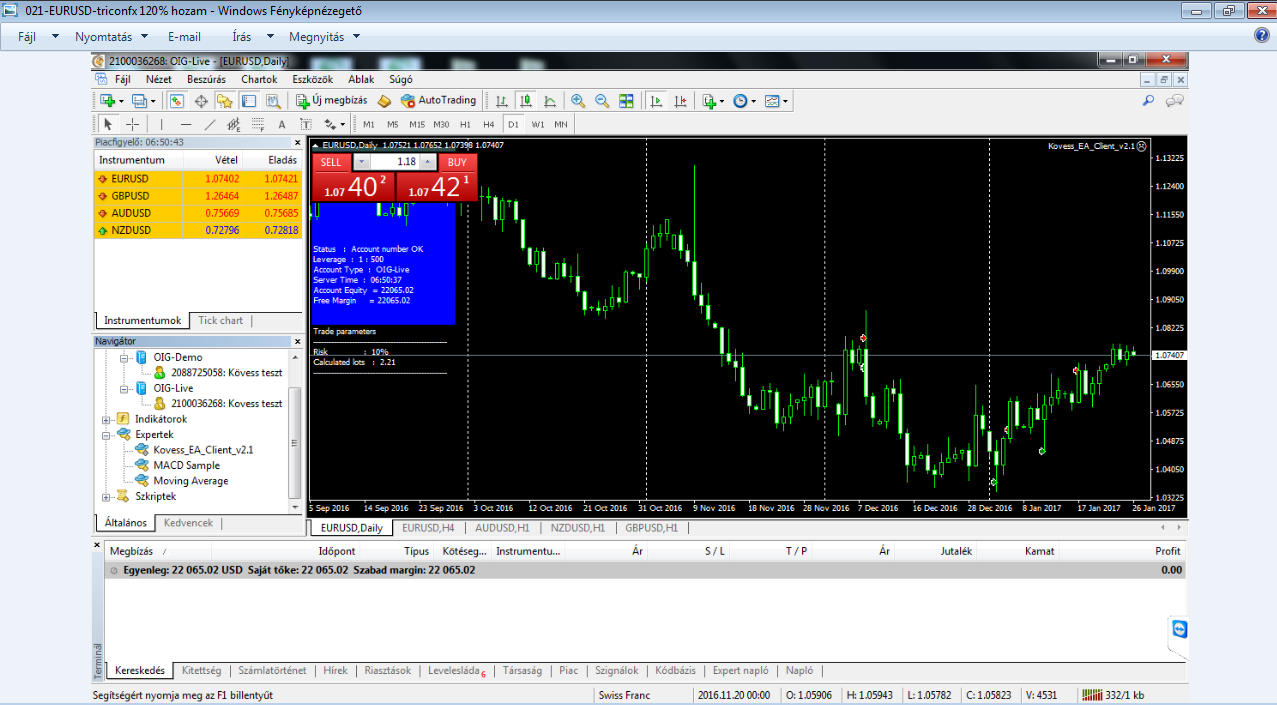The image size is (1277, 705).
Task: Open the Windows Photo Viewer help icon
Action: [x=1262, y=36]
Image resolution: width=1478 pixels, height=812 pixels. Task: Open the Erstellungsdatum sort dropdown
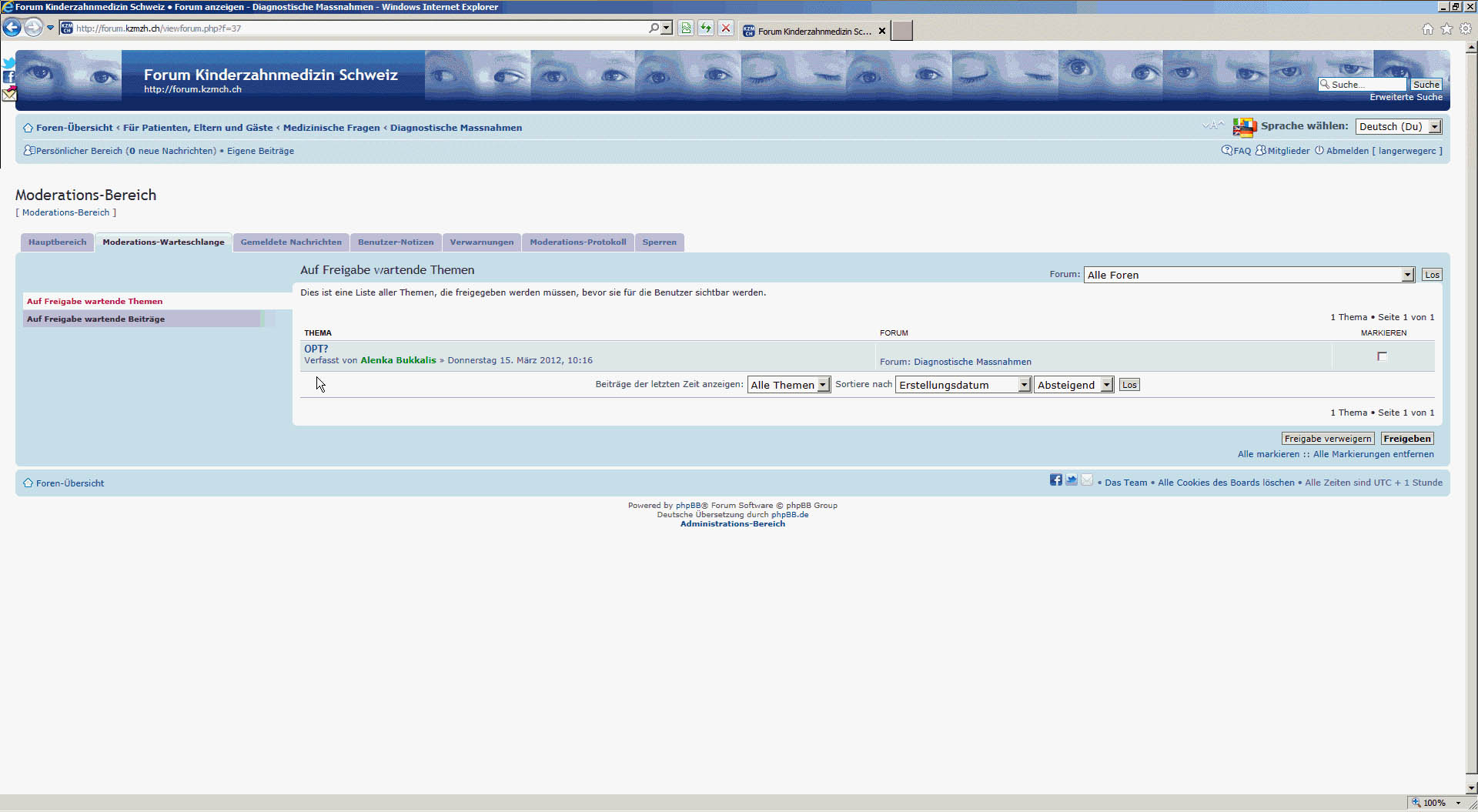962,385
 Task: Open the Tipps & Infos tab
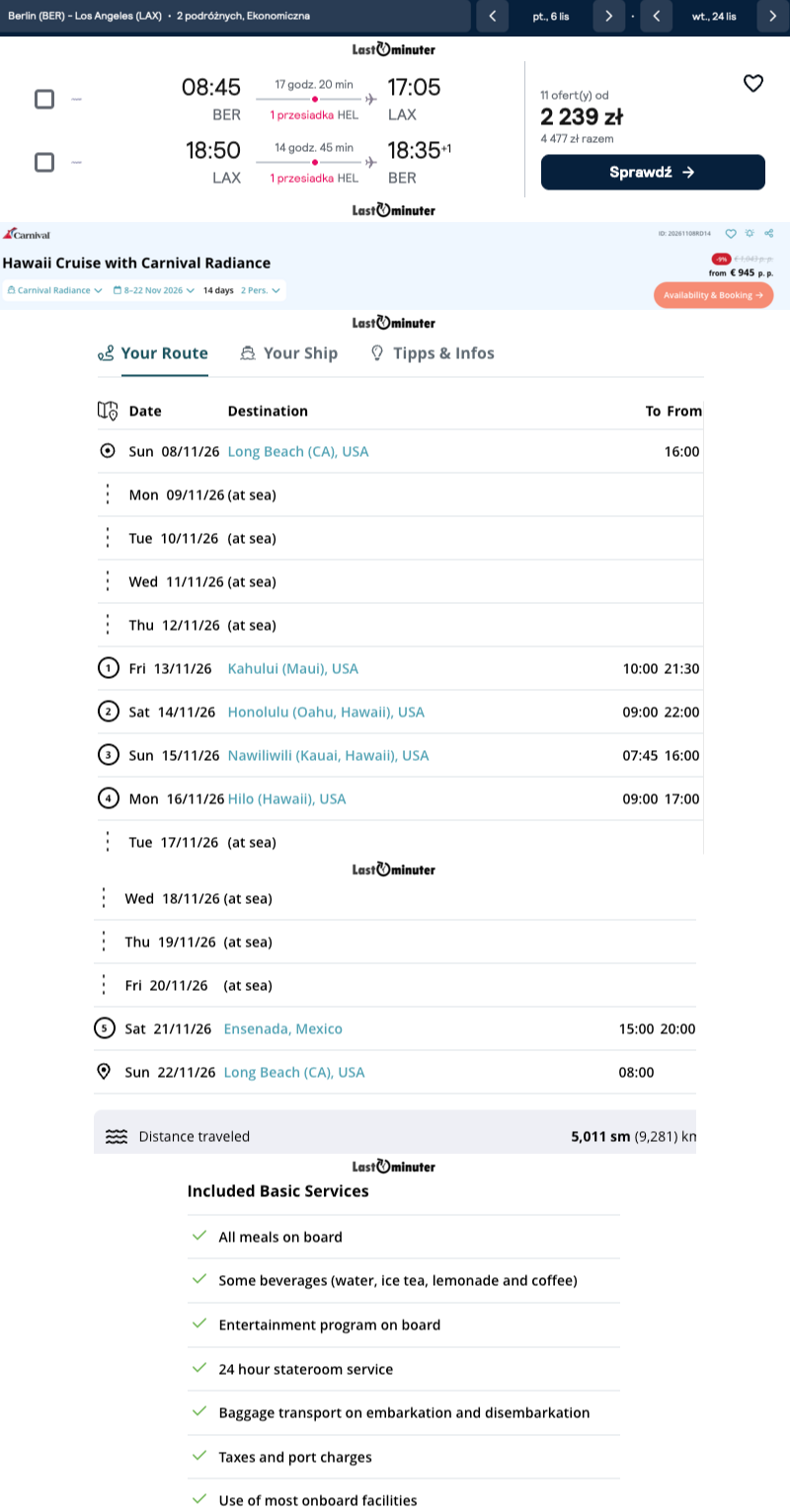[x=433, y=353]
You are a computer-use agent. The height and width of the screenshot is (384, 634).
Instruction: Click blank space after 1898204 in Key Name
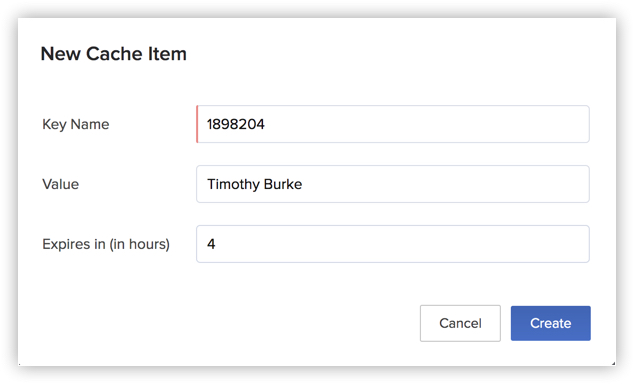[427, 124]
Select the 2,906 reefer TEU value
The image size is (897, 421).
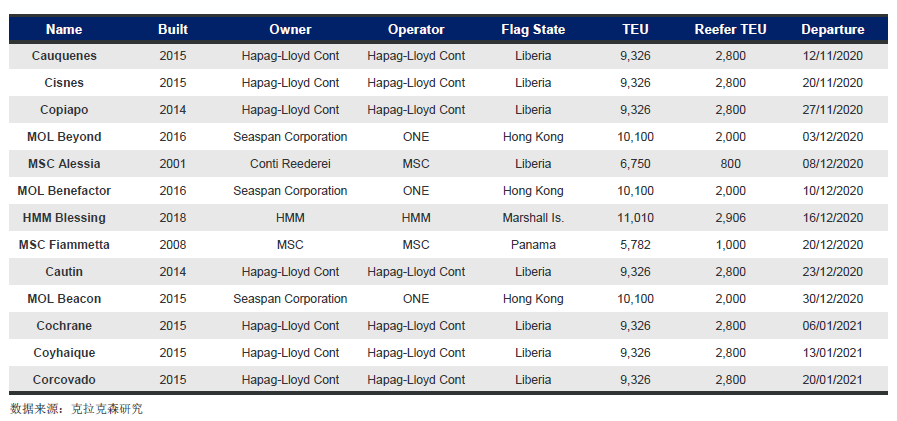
:::
TO DO:
Exactly those lines that run from the line holding "Instruction: Click blank" to the end of the listing above, both included, are to be reproduced, with pictures left out.

OUTPUT OF THE EXERCISE:
Instruction: Click blank space after 1898204 in Key Name
[427, 124]
Select the 2,906 reefer TEU value
The image size is (897, 421).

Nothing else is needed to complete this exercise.